Do post more reviews. :)

Thanks! I will do so. Mostly I look to post reviews for series that have not come over to America yet.

Scorch
 

I just recently got into the fansubbed anime scene last week, and Samurai 7 was the first series I started to watch. I have seen 3 or 4 episodes so far, and I really like it.

As the guy who told me about the fansub stuff said, "I feel like playing a Warforged Samurai for some reason now." :D

-A
 

Scorch said:
Thanks! I will do so. Mostly I look to post reviews for series that have not come over to America yet.

Scorch

Scorch- I look forward to your reviews! So far, I have been a fairly mainstream Anime sort of guy, and I'm looking to broaden my Anime-watching habits. :)

-A
 

Anthraxus said:
Scorch- I look forward to your reviews! So far, I have been a fairly mainstream Anime sort of guy, and I'm looking to broaden my Anime-watching habits. :)

-A

Well then, I can't recommend Newtype USA magazine highly enough. They take the Japanese version and pretty much translate it over so you get to see articles on series currently playing in Japan (along with spoiler tags which is a nice touch). I usually see an article on a series playing in Japan then go out and visit the Japanese web page to look at a sample movie. If I like what I see I then see if anyone is fan subbing it. Usually I find the first four to eight episodes have already been done by one or two competing fan sub groups.

My only worry is that I am not sure if they are still packing a preview DVD in the magazine for subscribers. I know they are removing it for the newstand version.

Scorch
 

Krug said:
Cool. Extending the whole Seven Samurai concept to a series stretches things a bit thin though.

Do post more reviews. :)
No, it really doesn't.

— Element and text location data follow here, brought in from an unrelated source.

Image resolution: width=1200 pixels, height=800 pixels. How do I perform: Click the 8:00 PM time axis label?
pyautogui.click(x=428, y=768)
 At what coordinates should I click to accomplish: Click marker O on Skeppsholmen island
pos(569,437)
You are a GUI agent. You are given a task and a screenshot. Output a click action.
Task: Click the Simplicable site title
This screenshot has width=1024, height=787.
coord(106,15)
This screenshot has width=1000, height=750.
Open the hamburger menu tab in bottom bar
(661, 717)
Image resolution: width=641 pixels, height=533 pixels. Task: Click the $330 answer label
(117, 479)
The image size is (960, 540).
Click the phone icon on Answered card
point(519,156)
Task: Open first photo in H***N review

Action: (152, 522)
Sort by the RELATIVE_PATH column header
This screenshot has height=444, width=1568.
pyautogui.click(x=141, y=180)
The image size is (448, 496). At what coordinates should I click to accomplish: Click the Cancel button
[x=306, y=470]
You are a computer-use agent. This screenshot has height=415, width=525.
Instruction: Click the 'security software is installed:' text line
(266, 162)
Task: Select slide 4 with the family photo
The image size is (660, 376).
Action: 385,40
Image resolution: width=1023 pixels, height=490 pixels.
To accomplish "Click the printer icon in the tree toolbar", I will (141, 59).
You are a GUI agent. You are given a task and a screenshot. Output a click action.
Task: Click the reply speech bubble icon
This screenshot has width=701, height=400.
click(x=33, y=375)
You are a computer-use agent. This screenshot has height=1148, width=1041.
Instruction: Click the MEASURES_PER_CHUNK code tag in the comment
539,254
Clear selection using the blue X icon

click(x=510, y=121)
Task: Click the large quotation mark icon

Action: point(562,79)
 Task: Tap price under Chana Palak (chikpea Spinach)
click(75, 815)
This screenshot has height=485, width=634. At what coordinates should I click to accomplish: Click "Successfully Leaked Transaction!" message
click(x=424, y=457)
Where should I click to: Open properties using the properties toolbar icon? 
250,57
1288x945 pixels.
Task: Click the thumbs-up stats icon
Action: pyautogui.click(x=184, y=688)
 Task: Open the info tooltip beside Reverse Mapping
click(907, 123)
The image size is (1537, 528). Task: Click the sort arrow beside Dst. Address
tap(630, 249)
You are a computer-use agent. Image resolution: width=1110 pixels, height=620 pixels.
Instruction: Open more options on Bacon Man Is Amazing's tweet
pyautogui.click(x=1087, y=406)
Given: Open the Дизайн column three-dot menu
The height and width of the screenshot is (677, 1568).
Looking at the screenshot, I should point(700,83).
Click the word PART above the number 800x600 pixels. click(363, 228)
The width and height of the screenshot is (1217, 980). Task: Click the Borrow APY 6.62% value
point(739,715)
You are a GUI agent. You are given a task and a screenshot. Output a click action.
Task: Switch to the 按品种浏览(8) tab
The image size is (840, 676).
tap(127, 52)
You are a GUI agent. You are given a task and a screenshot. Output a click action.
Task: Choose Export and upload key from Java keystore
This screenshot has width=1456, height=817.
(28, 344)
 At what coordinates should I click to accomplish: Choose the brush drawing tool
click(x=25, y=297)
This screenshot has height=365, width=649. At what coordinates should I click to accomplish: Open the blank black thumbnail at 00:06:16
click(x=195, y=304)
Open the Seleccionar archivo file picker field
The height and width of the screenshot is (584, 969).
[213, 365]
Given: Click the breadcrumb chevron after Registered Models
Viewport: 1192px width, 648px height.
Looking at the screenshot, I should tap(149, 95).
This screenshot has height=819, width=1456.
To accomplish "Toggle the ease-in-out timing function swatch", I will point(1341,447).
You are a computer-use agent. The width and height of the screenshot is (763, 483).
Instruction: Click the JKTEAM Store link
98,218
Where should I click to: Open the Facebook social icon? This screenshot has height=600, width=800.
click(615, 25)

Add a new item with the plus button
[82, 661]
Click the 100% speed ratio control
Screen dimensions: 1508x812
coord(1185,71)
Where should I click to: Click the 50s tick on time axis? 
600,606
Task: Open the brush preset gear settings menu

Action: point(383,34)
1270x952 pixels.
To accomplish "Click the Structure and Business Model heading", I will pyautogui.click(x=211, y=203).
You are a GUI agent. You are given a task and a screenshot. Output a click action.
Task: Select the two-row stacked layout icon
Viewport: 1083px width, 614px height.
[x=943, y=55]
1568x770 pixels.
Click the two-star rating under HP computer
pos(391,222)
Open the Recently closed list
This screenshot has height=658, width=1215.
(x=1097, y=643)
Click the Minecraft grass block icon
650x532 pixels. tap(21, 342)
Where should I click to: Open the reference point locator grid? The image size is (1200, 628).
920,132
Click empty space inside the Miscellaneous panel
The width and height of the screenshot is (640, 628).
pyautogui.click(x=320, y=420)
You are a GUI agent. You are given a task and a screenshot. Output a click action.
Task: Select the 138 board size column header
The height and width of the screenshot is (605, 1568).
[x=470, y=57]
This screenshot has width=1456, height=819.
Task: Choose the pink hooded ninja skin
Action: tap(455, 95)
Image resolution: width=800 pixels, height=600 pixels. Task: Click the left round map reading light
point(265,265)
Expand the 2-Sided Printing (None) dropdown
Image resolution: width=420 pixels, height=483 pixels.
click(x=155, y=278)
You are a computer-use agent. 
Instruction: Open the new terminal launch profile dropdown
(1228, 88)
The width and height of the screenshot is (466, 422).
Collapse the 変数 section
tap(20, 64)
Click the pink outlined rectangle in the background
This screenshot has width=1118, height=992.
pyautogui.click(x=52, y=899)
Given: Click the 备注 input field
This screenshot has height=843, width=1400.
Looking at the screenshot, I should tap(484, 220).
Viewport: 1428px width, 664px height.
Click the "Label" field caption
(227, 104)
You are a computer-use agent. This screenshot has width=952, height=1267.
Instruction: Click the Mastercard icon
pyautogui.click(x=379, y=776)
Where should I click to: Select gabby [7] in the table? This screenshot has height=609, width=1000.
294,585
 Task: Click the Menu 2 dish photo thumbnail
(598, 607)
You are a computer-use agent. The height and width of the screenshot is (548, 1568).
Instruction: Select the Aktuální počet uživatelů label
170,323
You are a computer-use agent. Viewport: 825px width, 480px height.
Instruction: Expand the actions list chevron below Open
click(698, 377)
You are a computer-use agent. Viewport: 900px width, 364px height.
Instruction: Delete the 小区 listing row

You have to consider that the original movie was some 206 minutes....over three-and-a-half HOURS. That's a whole LOT of material.

Now, consider the fact that the recruitment of the samurai is relatively quick in the movie, and that the villains of the piece, the bandits, are totally undeveloped. I can easily see the series stretched to 26 episodes, based on the first five that I've seen.

My initial fear was that it would have some relation to Seven Samurai: 20XX or whatever the PS/2 game that was recently released was...which has gotten nearly universally horrible reviews. As it happens, there is absolutely no linkage...in fact, the video game only features a single character from the movie, Kanbei, in an altered form.

Several things tickled me pink about this series. First, they kept the original characters, and while different interpetations of those characters, they are still the same at their core. Gorobei still appears to be on the fast track as my favorite character, for example, and the relationship between Kanbei and Katsushiro is cleanly intact. Second, whole chunks of dialogue and elements have been transposed into this interpetation. Some lines are directly taken from the source movie (such as the "You're worrying about your beard, while the bandits cut your head off at the neck" line). One of my favorite scenes, where they test Gorobei at the doorway, is kept virtually intact.

So how do they make it last more than five episodes? Easy. First, as I mentioned, they extend the recruitment significantly. Gorobei doesn't even appear until the third episode or so, Heihachi until the fifth. Second, they add a few new characters, such as Kirara. They introduce new elements consistent with the source work. The emphasis on Samurai being proud paupers is strongly reinforced here, with many starving samurai denoucing the noble peasants while taking a free meal. The rise of the merchant class and devaluing of the samurai is a strong element, and Kikuchiyo's 'how long did it take to harvest this rice? You don't know, do you?' lines are stretched out a ways.

All that said, there is some serious butt-kicking going on, as well. Chambara elements don't overshadow the series, but they support it well. Cyborg warriors, a wacky mixture of high-tech and low-tech and the Edo-era shogunate meets Final Fantasy make for a virtual smorgasbord of delights. The animation is just beautiful, and the story is well written. As Scorch alluded to, some of Gonzo's CGI work is just masterful here, taking some of the visuals to a new height. As a big fan of the original movie, I can appreciate how the effort was made to be faithful to the spirit, if not the details.

I mean, I like the Kanbei from the series, but I still liked the venerable Takashi Shimura as the movie version more (who is the same actor who plays the main character in Ikiru, in case you were curious). To me, he embodies the elder master samurai perfectly, in the same way that the incomporable Toshiro Mifune represented the Angry Samurai (or the seemingly-indifferent-but-really-not Samurai of Yojimbo).